According to the filmmakers, big coal corporations wield incredible financial influence over lobbyists and government officials in both parties, and the citizens in the documentary argue that dynamiting the mountain’s top off to mine the coal pollutes air and water, and is responsible for the deaths of their neighbors and spreads pollution to other states.
“We needed coal mining for a long time and there are lots of people who did coal mining and they should be proud of it,” said the film’s director, Bill Haney. “But what we really lack now is the political will to embrace the future and let go of the past, and we have that problem in part because the historical industries make so much money using these old plans.”

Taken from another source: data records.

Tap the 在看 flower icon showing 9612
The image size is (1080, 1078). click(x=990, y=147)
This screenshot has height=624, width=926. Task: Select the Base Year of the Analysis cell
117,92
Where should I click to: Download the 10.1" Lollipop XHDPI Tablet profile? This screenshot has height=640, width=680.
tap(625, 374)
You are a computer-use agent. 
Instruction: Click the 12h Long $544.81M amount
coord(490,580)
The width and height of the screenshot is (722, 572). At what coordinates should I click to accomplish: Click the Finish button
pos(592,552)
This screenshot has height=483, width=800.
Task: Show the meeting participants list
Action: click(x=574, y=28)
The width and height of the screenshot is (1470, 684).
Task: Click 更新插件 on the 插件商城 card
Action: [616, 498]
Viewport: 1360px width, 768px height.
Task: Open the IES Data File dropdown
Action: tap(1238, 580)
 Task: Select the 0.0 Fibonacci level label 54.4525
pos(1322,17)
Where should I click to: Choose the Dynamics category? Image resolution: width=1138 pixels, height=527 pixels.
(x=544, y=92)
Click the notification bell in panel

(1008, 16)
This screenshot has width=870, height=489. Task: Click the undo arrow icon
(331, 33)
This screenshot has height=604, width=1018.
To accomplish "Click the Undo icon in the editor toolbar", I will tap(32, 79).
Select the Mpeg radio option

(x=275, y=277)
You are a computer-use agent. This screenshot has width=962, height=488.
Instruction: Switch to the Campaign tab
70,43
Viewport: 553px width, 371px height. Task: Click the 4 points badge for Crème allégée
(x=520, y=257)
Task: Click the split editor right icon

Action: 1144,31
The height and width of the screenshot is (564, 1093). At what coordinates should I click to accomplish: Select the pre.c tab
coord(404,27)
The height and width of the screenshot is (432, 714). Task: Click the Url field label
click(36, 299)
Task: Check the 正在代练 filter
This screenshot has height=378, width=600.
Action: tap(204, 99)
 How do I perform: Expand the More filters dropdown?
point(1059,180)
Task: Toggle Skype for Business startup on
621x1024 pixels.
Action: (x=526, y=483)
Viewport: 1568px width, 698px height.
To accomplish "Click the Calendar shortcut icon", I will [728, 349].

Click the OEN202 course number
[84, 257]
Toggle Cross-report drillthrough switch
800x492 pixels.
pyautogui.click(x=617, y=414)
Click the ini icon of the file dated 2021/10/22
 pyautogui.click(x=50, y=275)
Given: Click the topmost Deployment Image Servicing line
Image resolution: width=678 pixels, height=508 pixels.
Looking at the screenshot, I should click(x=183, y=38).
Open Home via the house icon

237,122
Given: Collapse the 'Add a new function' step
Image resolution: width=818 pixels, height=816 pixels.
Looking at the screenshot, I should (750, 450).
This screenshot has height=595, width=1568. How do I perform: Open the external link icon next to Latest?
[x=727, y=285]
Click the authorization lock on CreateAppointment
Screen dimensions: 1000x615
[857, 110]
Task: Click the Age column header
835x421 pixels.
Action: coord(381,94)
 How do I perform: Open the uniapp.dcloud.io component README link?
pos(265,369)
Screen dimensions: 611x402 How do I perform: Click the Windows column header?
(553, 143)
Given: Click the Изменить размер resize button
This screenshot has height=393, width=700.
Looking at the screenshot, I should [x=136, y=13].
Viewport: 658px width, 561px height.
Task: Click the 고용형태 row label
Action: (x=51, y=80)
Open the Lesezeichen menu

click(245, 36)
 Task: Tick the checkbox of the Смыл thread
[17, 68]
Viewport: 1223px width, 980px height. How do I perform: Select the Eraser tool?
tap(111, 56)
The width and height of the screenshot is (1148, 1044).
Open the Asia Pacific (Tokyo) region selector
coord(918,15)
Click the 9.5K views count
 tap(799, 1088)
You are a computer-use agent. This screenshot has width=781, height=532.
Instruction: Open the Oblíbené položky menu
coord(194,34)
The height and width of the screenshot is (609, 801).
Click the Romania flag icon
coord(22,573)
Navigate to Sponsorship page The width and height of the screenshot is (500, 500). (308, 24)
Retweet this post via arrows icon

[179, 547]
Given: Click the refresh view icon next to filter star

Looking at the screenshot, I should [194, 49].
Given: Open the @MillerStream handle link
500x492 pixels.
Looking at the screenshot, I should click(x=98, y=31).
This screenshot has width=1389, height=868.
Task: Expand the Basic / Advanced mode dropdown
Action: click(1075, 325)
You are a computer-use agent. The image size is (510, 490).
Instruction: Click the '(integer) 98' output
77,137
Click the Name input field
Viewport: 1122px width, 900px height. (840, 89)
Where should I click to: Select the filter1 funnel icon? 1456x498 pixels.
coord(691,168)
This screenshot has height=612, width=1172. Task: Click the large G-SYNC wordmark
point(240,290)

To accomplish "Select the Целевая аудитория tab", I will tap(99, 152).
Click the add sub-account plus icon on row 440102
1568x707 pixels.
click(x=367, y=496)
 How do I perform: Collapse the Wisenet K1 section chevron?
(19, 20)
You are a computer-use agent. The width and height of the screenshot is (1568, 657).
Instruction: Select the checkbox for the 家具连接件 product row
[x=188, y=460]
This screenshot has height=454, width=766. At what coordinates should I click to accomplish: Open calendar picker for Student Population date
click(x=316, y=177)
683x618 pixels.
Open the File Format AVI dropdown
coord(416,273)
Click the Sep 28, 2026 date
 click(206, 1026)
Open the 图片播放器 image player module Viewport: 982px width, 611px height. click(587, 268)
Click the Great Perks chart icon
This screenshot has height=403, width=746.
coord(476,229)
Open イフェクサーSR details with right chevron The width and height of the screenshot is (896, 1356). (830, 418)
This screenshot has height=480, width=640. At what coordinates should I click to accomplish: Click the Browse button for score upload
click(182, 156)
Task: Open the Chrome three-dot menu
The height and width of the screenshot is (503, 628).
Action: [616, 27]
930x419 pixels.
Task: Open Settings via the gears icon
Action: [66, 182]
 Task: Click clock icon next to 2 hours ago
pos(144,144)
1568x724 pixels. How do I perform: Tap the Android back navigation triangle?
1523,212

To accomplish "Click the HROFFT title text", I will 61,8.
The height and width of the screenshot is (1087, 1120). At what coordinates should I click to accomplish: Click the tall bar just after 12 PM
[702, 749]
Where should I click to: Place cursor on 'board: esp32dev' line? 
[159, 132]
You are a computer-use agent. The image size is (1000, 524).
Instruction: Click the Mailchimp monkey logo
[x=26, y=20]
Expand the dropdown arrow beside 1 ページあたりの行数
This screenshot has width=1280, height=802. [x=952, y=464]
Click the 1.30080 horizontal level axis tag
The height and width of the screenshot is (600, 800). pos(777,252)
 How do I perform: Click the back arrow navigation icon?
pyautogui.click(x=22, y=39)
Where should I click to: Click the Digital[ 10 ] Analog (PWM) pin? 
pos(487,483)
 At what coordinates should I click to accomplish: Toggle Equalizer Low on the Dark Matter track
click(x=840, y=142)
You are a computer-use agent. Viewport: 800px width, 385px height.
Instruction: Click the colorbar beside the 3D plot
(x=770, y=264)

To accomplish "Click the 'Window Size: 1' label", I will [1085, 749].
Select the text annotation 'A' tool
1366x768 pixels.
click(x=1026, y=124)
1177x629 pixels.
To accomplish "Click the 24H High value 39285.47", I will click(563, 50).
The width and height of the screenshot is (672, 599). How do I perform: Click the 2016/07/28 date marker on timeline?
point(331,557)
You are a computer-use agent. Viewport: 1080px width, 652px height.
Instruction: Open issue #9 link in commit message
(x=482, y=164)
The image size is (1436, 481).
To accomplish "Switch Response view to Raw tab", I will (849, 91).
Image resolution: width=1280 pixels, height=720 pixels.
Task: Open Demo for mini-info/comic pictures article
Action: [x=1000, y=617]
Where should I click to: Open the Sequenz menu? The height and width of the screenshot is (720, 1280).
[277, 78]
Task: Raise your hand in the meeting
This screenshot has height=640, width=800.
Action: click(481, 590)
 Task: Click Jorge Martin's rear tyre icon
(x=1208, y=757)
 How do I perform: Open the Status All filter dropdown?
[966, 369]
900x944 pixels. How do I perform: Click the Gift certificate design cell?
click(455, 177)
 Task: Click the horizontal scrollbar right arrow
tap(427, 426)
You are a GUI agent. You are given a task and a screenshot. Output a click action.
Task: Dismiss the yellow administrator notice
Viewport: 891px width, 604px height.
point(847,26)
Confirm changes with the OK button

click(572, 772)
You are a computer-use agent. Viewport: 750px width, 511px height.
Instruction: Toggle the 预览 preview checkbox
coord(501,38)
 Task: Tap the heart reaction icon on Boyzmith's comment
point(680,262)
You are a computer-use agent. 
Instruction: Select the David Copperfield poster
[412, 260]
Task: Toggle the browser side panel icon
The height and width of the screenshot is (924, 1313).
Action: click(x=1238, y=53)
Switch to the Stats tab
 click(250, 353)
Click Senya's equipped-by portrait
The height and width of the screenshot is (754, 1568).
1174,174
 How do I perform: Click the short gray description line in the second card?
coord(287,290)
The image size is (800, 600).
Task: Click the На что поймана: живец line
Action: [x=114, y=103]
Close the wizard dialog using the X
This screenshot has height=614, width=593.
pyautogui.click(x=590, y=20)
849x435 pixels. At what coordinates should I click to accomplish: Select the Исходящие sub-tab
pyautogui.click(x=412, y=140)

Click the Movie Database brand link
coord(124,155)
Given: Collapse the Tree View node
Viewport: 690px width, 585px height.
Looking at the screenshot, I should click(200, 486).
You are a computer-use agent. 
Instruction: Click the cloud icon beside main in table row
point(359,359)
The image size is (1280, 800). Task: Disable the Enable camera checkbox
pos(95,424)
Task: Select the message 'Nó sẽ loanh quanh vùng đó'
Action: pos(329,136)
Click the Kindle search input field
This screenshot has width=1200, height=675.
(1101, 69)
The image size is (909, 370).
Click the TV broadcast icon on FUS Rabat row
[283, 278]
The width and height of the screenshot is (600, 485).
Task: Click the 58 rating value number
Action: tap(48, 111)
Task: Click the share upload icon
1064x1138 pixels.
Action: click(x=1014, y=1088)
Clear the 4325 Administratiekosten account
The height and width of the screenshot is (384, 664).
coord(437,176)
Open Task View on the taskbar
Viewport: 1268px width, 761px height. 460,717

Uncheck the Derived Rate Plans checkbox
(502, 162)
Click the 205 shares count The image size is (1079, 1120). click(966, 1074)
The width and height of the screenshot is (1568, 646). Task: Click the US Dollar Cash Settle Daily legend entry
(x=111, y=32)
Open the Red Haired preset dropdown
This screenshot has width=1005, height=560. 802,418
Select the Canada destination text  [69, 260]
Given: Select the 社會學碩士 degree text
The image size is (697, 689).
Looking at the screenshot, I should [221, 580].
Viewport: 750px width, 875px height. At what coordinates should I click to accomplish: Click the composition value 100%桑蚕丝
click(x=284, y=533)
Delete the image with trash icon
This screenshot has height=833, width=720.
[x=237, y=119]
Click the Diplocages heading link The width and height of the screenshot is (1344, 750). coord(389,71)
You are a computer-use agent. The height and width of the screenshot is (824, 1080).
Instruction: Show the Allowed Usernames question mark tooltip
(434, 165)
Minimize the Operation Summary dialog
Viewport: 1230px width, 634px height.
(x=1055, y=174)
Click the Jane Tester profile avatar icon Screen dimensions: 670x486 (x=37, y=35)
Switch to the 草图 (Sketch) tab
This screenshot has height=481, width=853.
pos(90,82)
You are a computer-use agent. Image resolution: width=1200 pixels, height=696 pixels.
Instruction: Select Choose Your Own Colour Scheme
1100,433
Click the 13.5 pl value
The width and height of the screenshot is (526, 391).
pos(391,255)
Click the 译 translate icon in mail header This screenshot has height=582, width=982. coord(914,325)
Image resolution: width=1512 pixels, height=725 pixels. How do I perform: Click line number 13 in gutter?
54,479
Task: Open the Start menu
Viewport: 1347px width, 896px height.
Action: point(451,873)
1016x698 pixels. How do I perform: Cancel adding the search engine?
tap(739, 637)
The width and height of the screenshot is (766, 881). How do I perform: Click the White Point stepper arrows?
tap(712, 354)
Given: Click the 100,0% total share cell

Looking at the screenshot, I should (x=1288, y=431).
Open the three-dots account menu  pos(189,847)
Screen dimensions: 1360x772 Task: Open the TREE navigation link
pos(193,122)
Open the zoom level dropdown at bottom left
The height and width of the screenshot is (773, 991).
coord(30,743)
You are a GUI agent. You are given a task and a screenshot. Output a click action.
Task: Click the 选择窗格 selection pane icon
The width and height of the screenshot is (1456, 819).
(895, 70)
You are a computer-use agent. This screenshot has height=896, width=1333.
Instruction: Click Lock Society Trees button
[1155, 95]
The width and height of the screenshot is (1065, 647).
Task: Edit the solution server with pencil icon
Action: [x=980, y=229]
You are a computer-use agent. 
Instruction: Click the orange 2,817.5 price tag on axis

Terry Headley, Senior VP at the West Virginia Coal Association and Chair of the Coalition for Mountaintop Mining counters that environmental restoration strategies are strictly enforced after mining in an area has ceased, and the coal industry is vital to our country’s economy.
“Even a cursory view of mountaintop mining in West Virginia would reveal that it is only practiced in those regions where coal is accessible, and a strictly-regulated post mining plan for complete restoration which often includes needed commercial, industrial or recreational facilities follows active mining,” he explained. “Consequently, it is a win-win for the state and our residents. As the coal reserve is extracted, hundreds of jobs are created and sustained for years, millions of payroll and tax dollars are infused into local and state economies, and the land is ultimately restored to a higher value, and the revenue stream from the site continues onward.”
Kennedy acknowledged that his uncle, John F. Kennedy, would never have been President of the United States if he was not supported by the coal miners in West Virginia, and his father, Robert F. Kennedy, repeatedly made trips to Appalachia to try and help alleviate the problems associated with “poverty, justice and the erosion of democracy in that area.”
“As with all of these issues, good environmental policy 100 percent of the time is identical to good economic policy,” he continued. “You can have a few years of pollution-based prosperity and generate the illusion of a prosperous economy, but our children are going to pay for the joy ride.”
Kennedy said that the controversy runs so deep that several of the film’s subjects who spoke out against the coal mining industry have since suffered serious consequences.
“Larry Gibson [one of the anti-mining activists] has had his dog hanged, he’s had his house burned, and he’s been run off the road by coal trucks on occasions,” he said.
President of the West Virginia Chamber of Commerce, Steve Roberts, said that while mining certainly has its opponents, it is predominantly supported and essential for keeping the state alive.
“Miners need a place to work, communities need the jobs and tax revenues provided by mining and our nation and the world need coal,” he told us. “The mining process involves disturbing land, and that brings controversy, but many people do not stop and think that building shopping centers, schools, highways and office buildings also involves disturbing land. Yet few of us would agree in abolishing this kind of infrastructure.”
Roberts also urges people to contemplate the importance of coal for energy in modern society.
“West Virginia is the second largest coal producing state in the nation. Few in the country want to do without the electricity that turns on lights, powers the Internet and provides comfortable indoor air temperatures for millions of our nation’s people,” he added. “The televisions and Internets over which this story is told are powered by electricity that comes from coal. The world continues to have a near endless appetite for the standard of living that is powered by coal.”